When testing an asymptomatic person for COVID-19, the health care provider generally can interpret a negative antigen result to indicate that a SARS-CoV-2 infection is not present. However, a negative antigen test result may need confirmatory testing utilizing a laboratory-based NAAT if that asymptomatic person has a high likelihood of SARS-CoV-2 infection, such as a person who has had close contact or suspected exposure to COVID-19 within the last 14 days.
An asymptomatic person who has received a negative antigen test result should follow CDC’s updated guidance for quarantine https://www.cdc.gov/media/releases/2021/s1227-isolation-quarantine-guidance.html if they have had close contact or suspected exposure to a person with COVID-19 within the last 14 days.
Utilizing Antigen Tests in Combination with Quarantine:
Quarantine requirements are dependent upon COVID-19 vaccination and booster status. Diagnostic testing should be utilized in combination with these measures.
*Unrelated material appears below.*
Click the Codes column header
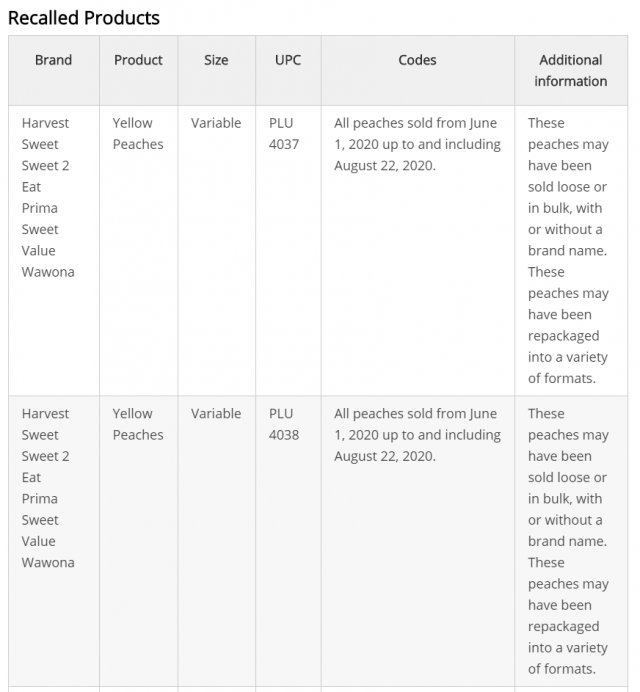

- Quarantine of unvaccinated close contacts: For people who are unvaccinated or are more than 6 months out from their second mRNA dose (or more than 2 months after J&J) and not yet boosted, CDC now recommends a quarantine period of 5 days followed by strict mask use for an additional 5 days. Alternatively, if a 5-day quarantine is not feasible, it is imperative that an exposed person wear a mask for 10 days after exposure.
- Quarantine of fully vaccinated close contacts: Persons who have completed the primary series of Pfizer or Moderna vaccine within the past 6 months or completed the J&J within the past 2 months, or those who have received their booster shot do not need to quarantine following an exposure to COVID-19. However, the following must still occur:
- Wear a mask around others for 10 days after known exposure.
- Be tested for COVID-19 on day 5, if possible.
- If symptoms develop, immediately self-isolate and get tested for COVID-19.
Nevada Administrative Code 441A:
According to Nevada Administrative Code (NAC) 441A.230, it is the duty of the health care provider to report a case or a suspected case to the public health authority. The report must include:
- The communicable disease or suspected communicable disease.
- The name, address and, if available, telephone number of the case or suspected case.
- The name, address and telephone number of the health care provider making the report.
- The occupation, employer, age, sex, race and date of birth of the case or suspected case, if available.
- The date of diagnosis of the communicable disease.
- The date of onset of the communicable disease, if available.
- Any other information requested by the health authority, if available. (For example, an if an email address is available, it is helpful include in the report.)
The Nevada Division of Public and Behavioral Health (DPBH), Office of Public Health Investigation and
Epidemiology (OPHIE) team will assist in onboarding laboratories and testing entities. Before testing begins, OPHIE should be contacted at email@example.com to start the process. Labs with HL7 capability should plan to report laboratory results through the electronic laboratory reporting (ELR) system. OPHIE will provide instructions on the best alternative mechanism to report for entities without HL7 capability.